The legislative task force created in 2009 to curb domestic violence is again proposing a number of bills it says will help victims of domestic violence.
Top on its list this year is improving how the bail bond system works.
At the moment criminal offenders, including abusers, are able to get out of jail having paid little or nothing, House Speaker Chris Donovan said.
“In some cases people who go to court are arrested, they’re given a bail, but because of some illegal activity by bail bondsmen they can get out on the streets having paid little or nothing in terms of bail,” he said.
That means they didn’t have that cooling down period and have gone back home in some instances and caused some problems, he added.
Rep. Mae Flexer, who chairs the task force, said the current bail bond system has allowed some really heinous offenders to get out in a quick period of time and go onto “re-offend, assault their victims, and tragically at times murder their victims.”
The most recent example of this was last January when immediately after being released by police Selami Ozdemir posted bail and went home and killed his wife and himself.

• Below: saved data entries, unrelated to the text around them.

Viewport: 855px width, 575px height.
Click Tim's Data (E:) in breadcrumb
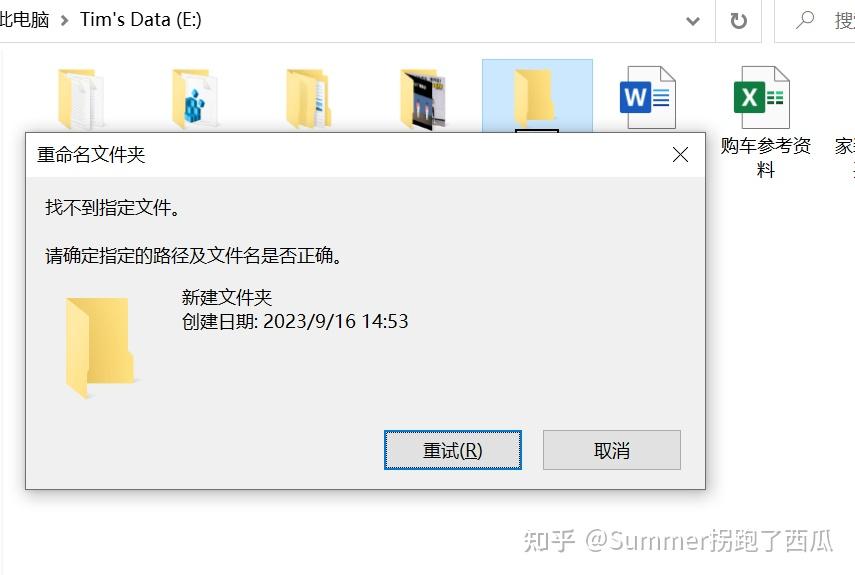click(141, 20)
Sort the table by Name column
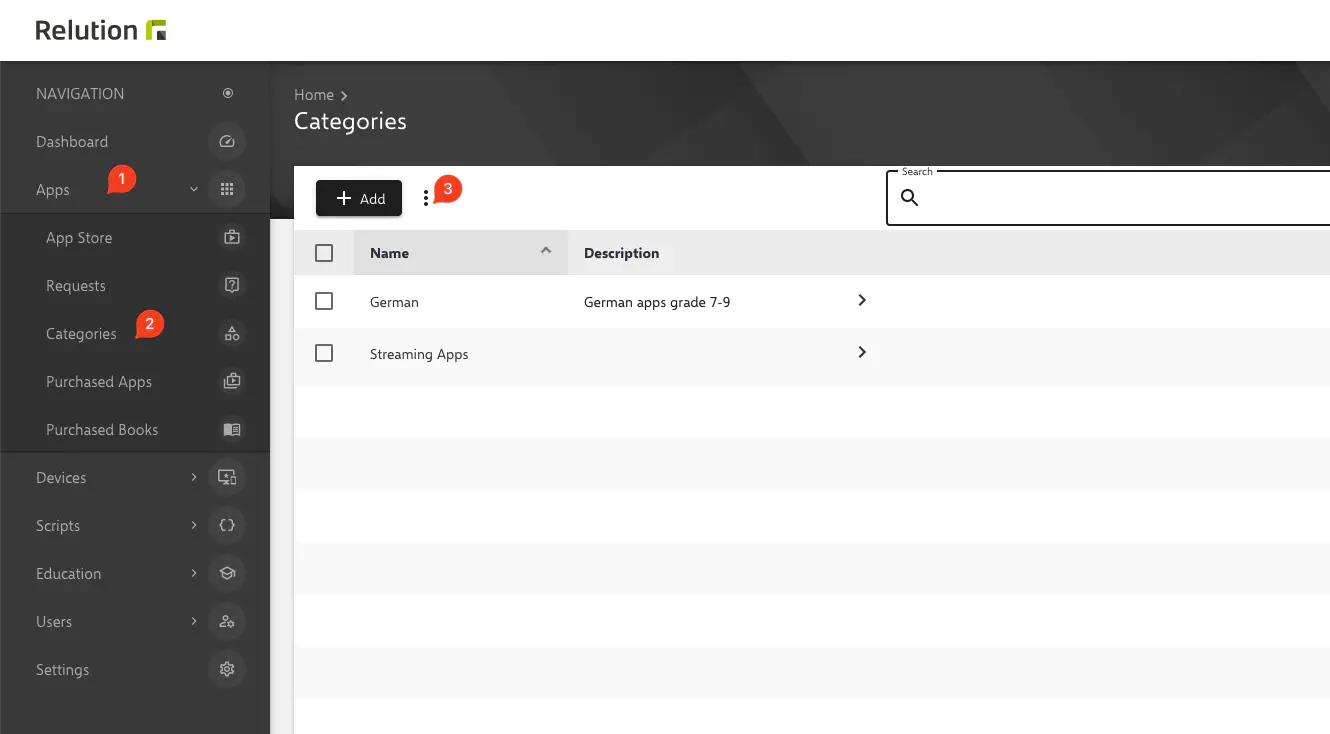This screenshot has height=734, width=1330. [x=390, y=253]
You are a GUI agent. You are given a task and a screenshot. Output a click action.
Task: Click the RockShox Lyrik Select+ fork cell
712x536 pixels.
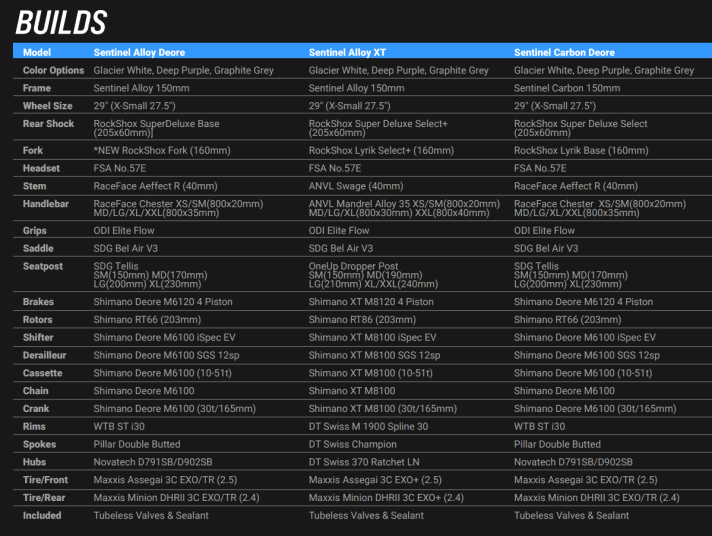pyautogui.click(x=381, y=150)

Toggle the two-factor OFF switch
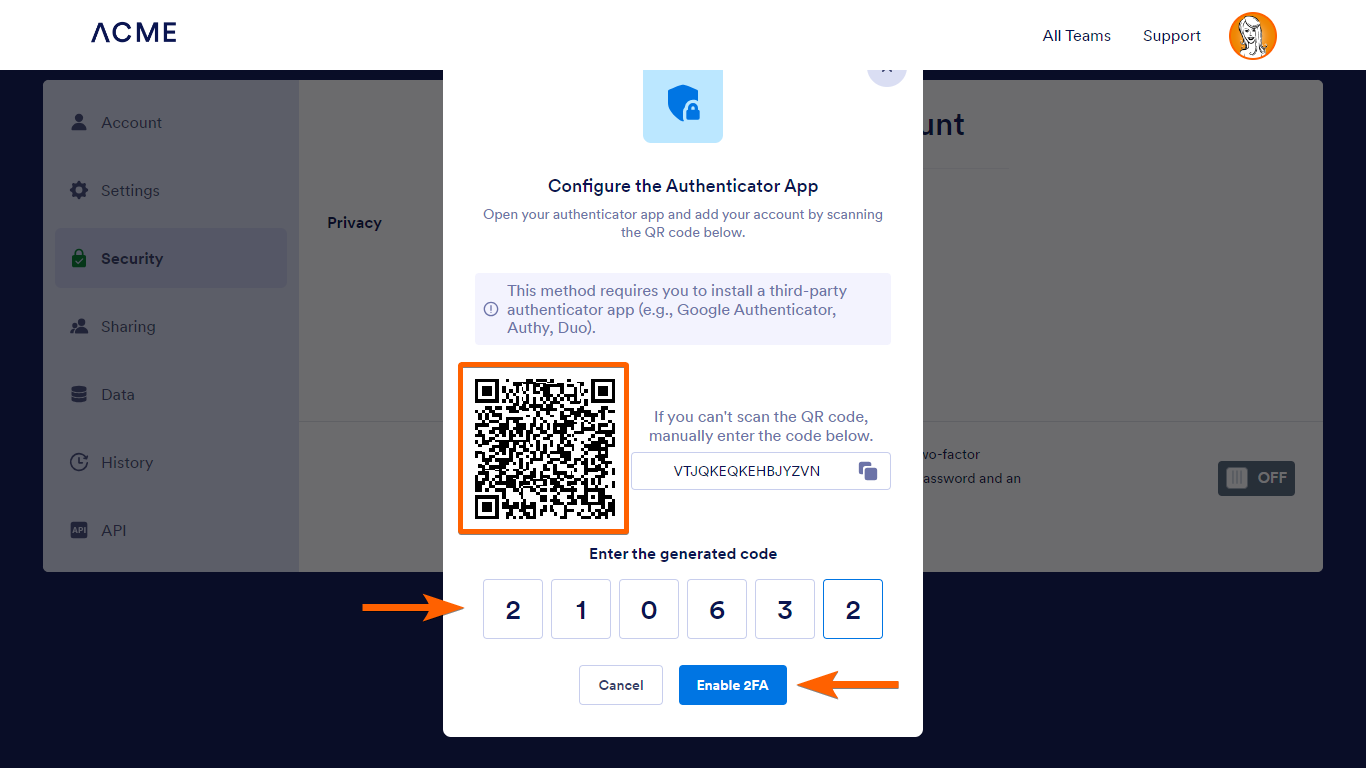click(1256, 478)
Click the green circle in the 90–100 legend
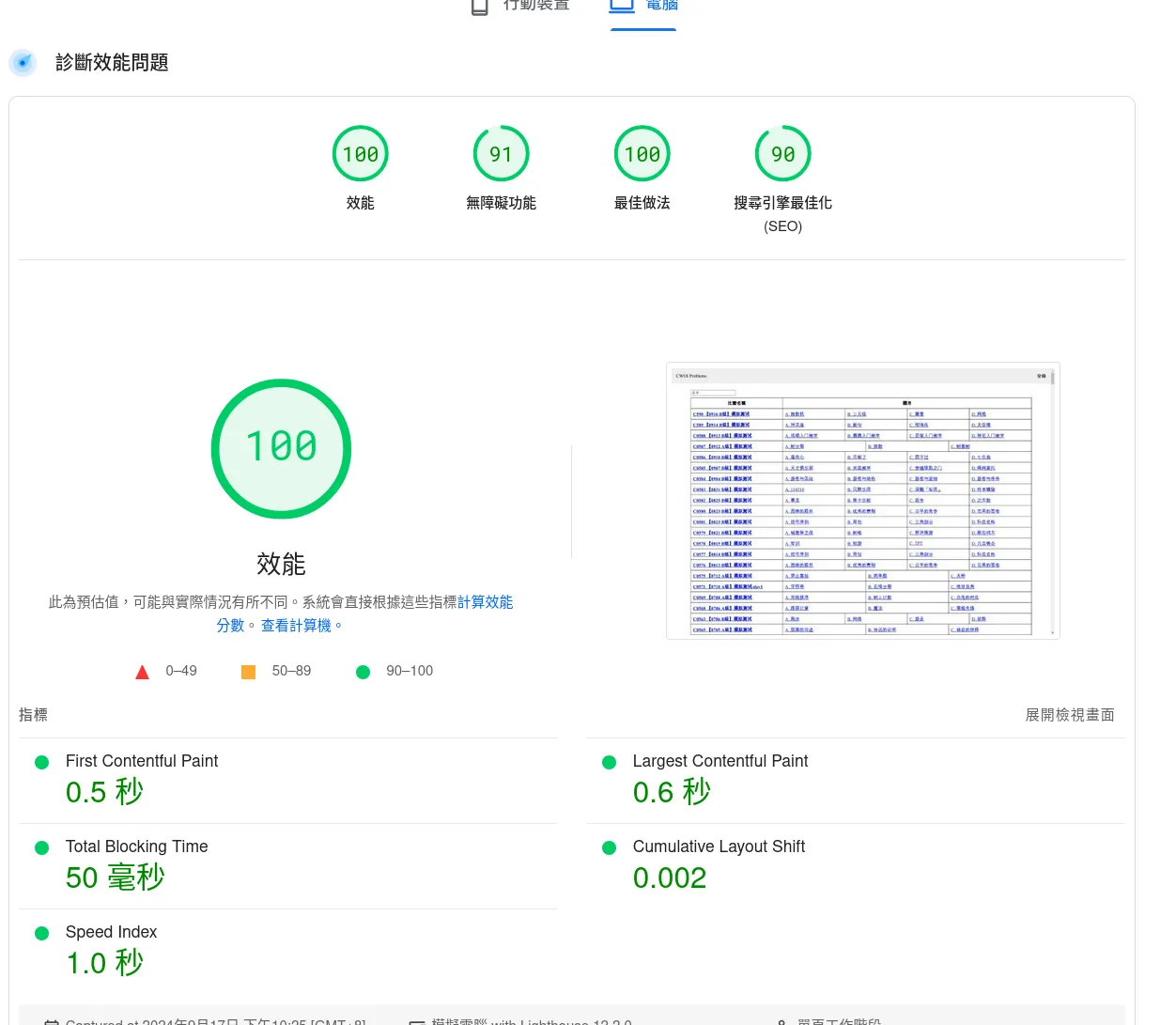Viewport: 1176px width, 1025px height. [363, 672]
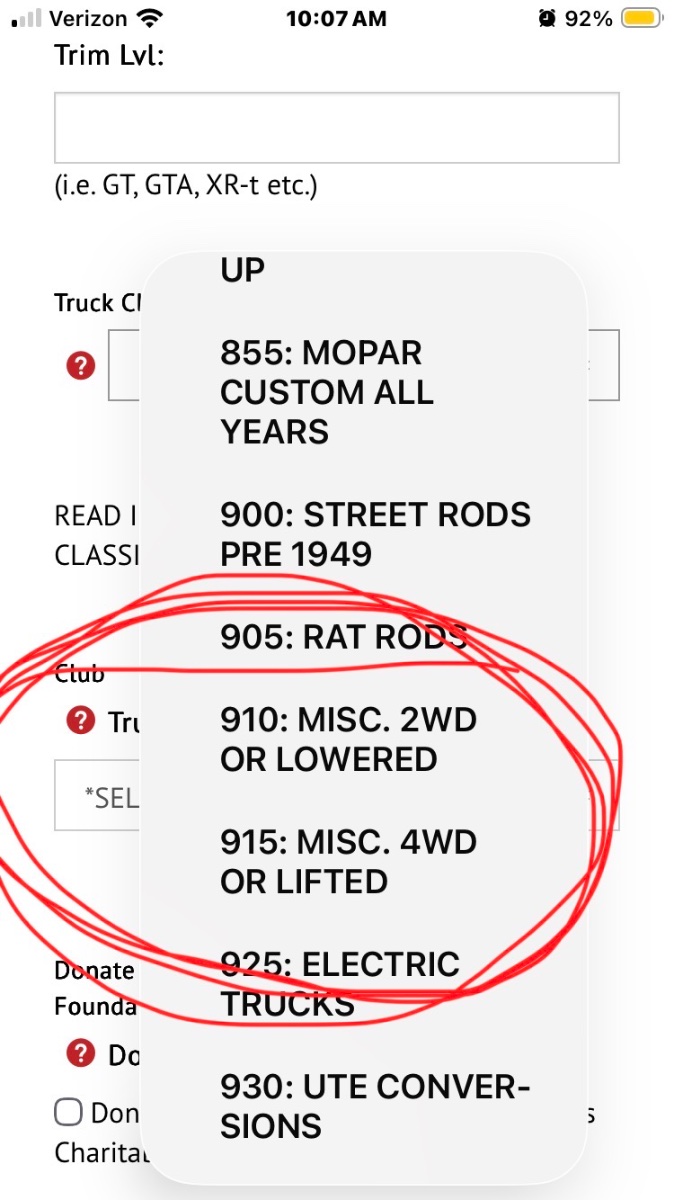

Back in 2000 immediately after being released by the West Hartford Police Jessie Campbell III shot the mother of his son while she was visiting a friend’s home. What the West Hartford Police didn’t know when they released him was that Campbell had already violated at least three protective orders.
Flexer said currently the Insurance Department regulates the bail bond system and they do not have the authority to punish bail bondsmen who violate the law.
“We’re looking at increasing the Insurance Department’s authority and we’re evaluating overall the bail bond system and the state’s ability to regulate it,” she said. “Perhaps the Department of Public Safety may be a more appropriate place for the regulation of the bail bond system, but that determination has yet to be made.”
In 2008, one year after a federal investigation brought down New Haven’s most prominent bail bond family and more than four years after a nonpartisan office found the potential for corruption in Connecticut’s bail bond system, lawmakers proclaimed that this was the year the legislature was going to take action to reform the corrupt bail bond system. Then-Rep. Michael Lawlor, who co-chaired the Judiciary Committee, proposed legislation which would transfer oversight of the state’s troubled bail bond system to the Public Safety Department and require routine training of bail bondsmen.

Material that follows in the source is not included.